## ОТРЫВОК:
'''

Перейти к содержанию

Герои дня (Дорошевич)/ДО

Материал из Викитеки — свободной библиотеки
Герои дня
авторъ Власъ Михайловичъ Дорошевичъ
Опубл.: «Россія», 1900, № 568, 22 ноября. Источникъ: Дорошевичъ В. М. Собраніе сочиненій. Томъ IV. Литераторы и общественные дѣятели. — М.: Товарищество И. Д. Сытина, 1905. — С. 114.

Герой дня, безспорно, г. Литвинъ.

О немъ говоритъ вся русская пресса.

И благодаря нескромности газетъ, мы знаемъ имя этой «прелестной маски».

Его зовутъ…

Тутъ мнѣ вспоминается эпизодъ, приключившійся когда-то съ петербургскимъ литераторомъ Z, который былъ не только извѣстенъ писаньемъ доносовъ, но даже служилъ… «и хорошо служилъ», какъ говоритъ Хлестаковъ.

Въ то время петербургскіе журналисты часто сходились въ какомъ-то ресторанчикѣ, носившемъ названіе «литературнаго».

Тамъ же засѣдалъ всегда и одинъ отставной генералъ, большой любитель литераторовъ и литературы.

Однажды вечеромъ генералъ сидѣлъ въ компаніи съ литераторами, а за сосѣднимъ столикомъ помѣстился въ одиночествѣ Дзэтъ.

Дзэту давно хотѣлось познакомиться съ генераломъ

Онъ улучилъ минутку, чтобы ввязаться въ разговоръ, и деликатненько вставилъ замѣчаніе:

— Позвольте сказать, ваше превосходительство, что въ данномъ случаѣ вы не совсѣмъ, ваше превосходительство, по моему мнѣнію, правы…

Генералъ «воззрился»:

— А съ кѣмъ имѣю честь говорить, имени, отчества, фамиліи вашей не знаю!

Дзэтъ вскочилъ, шаркнулъ ножкой и поспѣшилъ отрекомендоваться:

— Моя фамилія — Дзэтъ!

Генералъ отступилъ на два шага, поднялъ руки и, трагически потрясая ими, воскликнулъ съ ужасомъ:

— Не называйся!

И такъ г. Литвина зовутъ С. К. Эфрономъ.

— Не называйся!

«Сѣверо-Западное Слово» сообщаетъ, что этотъ г. Эфронъ давно уже знаменитъ въ Вильнѣ.

Онъ занимался маклерствомъ, продавалъ какіе-то звѣринцы.

Пытался сорвать гдѣ-то какой-то куртажъ, но, претерпѣвъ неудачу, занялся другими дѣлами, — не лучше.

Онъ написалъ пьесу «Сыны Израиля», у которой есть исторія и даже географія.

«Театръ и Искусство» вспоминаетъ:

— Въ Одессѣ г-жа Волгина поставила эту пьесу, но спектакля не докончили, потому что пришлось вызвать сотню казаковъ для полнаго «ансамбля».

'''

## СОХРАНЁННЫЕ ДАННЫЕ:
'''

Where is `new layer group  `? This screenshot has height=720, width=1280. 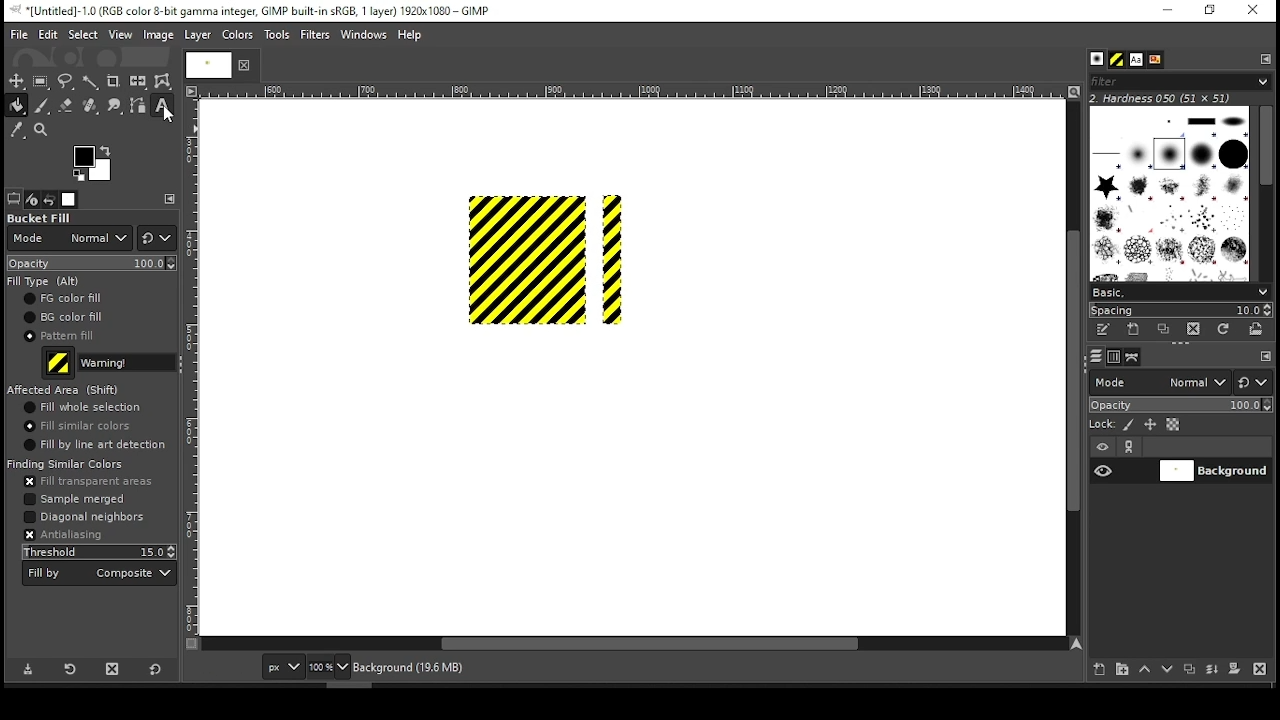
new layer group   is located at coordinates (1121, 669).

'''
'''

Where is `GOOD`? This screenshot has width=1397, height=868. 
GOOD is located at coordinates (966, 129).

'''

## ЗАДАЧА 1:
Перепишите дословно из отрывка о г. Литвине кусок от «Герой дня, безспорно, г.» до «какъ говоритъ Хлестаковъ.».
## ЗАДАЧА 2:
Какую пьесу, согласно отрывку о г. Литвине, написал Эфрон?
## ЗАДАЧА 3:
Пожалуйста, напишите продолжение отрывка о г. Литвине, начав сразу после его последней фразы.

## ОТВЕТ 1:
Герой дня, безспорно, г. Литвинъ.

О немъ говоритъ вся русская пресса.

И благодаря нескромности газетъ, мы знаемъ имя этой «прелестной маски».

Его зовутъ…

Тутъ мнѣ вспоминается эпизодъ, приключившійся когда-то съ петербургскимъ литераторомъ Z, который былъ не только извѣстенъ писаньемъ доносовъ, но даже служилъ… «и хорошо служилъ», какъ говоритъ Хлестаковъ.

## ОТВЕТ 2:
«Сыны Израиля».

## ОТВЕТ 3:
«Будущность» припоминаетъ:

— Въ январѣ этого года актеръ г. Травинскій, игравшій въ Екатеринбургѣ, хотѣлъ поставить пьесу г. Эфрона въ свой бенефисъ, но начальникъ губерніи не разрѣшилъ этого.

Когда ее хотѣли поставить въ Севастополѣ, актеры отказались играть и возвратили роли.

Когда ее хотѣли поставить два года тому назадъ въ Петербургѣ, въ пьесѣ отказался играть г. Далматовъ, отказался играть г. Бравичъ. Теперь отказались играть г-жа Яворская, г. Яковлевъ.

Такова пьеса.

Ее никто не хочетъ играть.

А когда находятся актеры, готовые сыграть даже эту пьесу, — ее вышвыриваетъ администрація.

Когда же и администрація оказываетъ пьесѣ «терпимость», — для успѣха пьесы приходится вызывать сотню казаковъ.

И такъ отъ Екатеринбурга до Севастополя!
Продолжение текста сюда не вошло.